This example illustrates what I mean by “applying a fractional expression to some particular number.”
Sometimes the Egyptian wishes to use this method with an expression involving a whole number as well as fractions. Thus in the first multiplication of Problem 32 of the Rhind Papyrus the author desires to select partial products that will add up to 2. Regarding all of them as referring to a group of 144 things of some kind, assuming perhaps that he has several such groups, he finds the values of these partial products as applied to 144 and seeks to make up in this way the number of things in two groups, that is, 288. The multiplicand, 1 ⅓ ¼, makes one whole group and ⅓ and ¼ of another, or 228 things in all. The next expression, 11⁄18, makes 152 things, and so for the others.
The examples in the papyrus seem to indicate that there was no definite rule for determining what number would be most convenient to take. Naturally it would be desirable to take a number for which it was easy to find the parts indicated by the given fractions. The number taken is often the largest number whose reciprocal is among them. Thus in many cases the parts are not all whole numbers, but are whole numbers and simple fractions. In Problem 33 one of the parts is[1] 13 1⁄2 1⁄4 1⁄14 1⁄28.

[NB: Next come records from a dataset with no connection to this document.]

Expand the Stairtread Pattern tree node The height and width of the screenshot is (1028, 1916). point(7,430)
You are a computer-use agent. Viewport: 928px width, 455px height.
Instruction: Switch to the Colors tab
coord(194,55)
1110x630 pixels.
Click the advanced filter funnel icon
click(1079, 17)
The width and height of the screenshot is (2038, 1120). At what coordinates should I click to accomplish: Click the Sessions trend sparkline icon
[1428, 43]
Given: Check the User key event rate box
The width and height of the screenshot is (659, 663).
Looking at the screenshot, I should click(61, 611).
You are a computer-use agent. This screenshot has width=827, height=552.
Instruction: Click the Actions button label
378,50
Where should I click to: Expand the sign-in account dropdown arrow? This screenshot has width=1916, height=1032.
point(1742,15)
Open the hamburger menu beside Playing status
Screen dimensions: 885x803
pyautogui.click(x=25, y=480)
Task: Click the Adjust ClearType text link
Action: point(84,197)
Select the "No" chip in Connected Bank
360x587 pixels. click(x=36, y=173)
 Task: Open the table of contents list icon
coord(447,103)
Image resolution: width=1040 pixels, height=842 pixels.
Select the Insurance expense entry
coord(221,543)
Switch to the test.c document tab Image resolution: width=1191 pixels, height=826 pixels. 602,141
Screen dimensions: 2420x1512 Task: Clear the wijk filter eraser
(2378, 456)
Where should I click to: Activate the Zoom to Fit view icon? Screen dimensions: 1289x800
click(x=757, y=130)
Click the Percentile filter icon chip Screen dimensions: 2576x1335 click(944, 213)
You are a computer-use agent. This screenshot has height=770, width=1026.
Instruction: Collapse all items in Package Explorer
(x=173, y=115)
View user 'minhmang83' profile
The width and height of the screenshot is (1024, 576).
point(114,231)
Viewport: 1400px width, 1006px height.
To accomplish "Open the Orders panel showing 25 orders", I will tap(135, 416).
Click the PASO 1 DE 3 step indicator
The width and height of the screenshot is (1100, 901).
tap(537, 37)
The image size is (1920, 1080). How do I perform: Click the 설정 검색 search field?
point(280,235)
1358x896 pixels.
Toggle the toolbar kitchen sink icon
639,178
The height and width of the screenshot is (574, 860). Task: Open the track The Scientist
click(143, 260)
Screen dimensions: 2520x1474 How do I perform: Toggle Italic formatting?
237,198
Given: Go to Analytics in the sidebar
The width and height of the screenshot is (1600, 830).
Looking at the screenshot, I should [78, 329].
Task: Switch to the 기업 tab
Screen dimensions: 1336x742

This method of applying an expression to a particular number was continued for many generations and is found in the papyrus of Akhmîm already mentioned. Rodet (1882, page 37) calls the number taken a bloc extractif out of which these fractions are drawn. His idea may be somewhat like that which I have expressed, but his explanation seems a little abstract, and the use of a technical term, while very convenient, makes the process seem more improbable for so ancient a people. Hultsch (1895) has a theory still more formidable. He supposes that the Egyptian introduces an auxiliary unit. In the example above he would say that the Egyptian, for purposes of addition, makes 1⁄105 a new unit, in terms of which the given fractions become whole numbers that can be readily added. Peet (page 18) considers that the question is merely one of notation, that the Egyptian really did have the conception of a fraction with numerator greater than 1 but no notation for
- ↑ The problems in which there is evidence of the use of this method are 7-20, 21-23, 31-34, 36-38, and 76, and the case of 2 divided by 35 in the first table. In Problem 36 this method is used for a division process, and in the case of 2 divided by 35 for a multiplication, but generally it is used for the addition or subtraction of quantities. In all cases in the papyrus the only fractions that appear as parts of the number taken are 2⁄3, 1⁄3, and fractions whose denominators are powers of 2, except in Problem 33.